[Task input]
=======

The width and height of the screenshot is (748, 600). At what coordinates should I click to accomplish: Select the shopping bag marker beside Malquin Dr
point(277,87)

=======

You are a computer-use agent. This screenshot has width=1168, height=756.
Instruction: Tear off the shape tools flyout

=======

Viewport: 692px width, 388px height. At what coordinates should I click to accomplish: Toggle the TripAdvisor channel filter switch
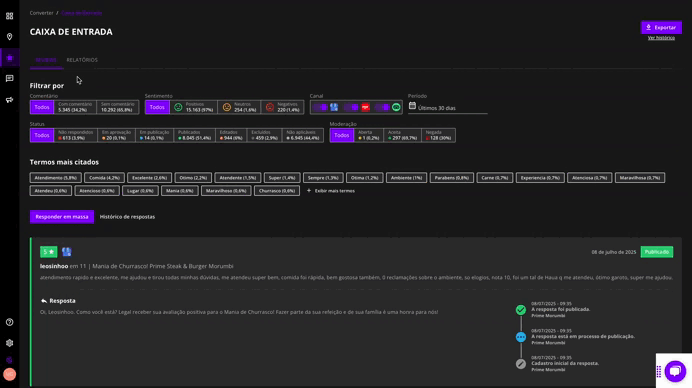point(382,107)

=======

[What is being asked] Among the records above, extract exactly the lines from the line with "You are a computer-use" to the line with "Instruction: Tear off the shape tools flyout", both lines included, and leave out the rest.

[Result]
You are a computer-use agent. This screenshot has width=1168, height=756.
Instruction: Tear off the shape tools flyout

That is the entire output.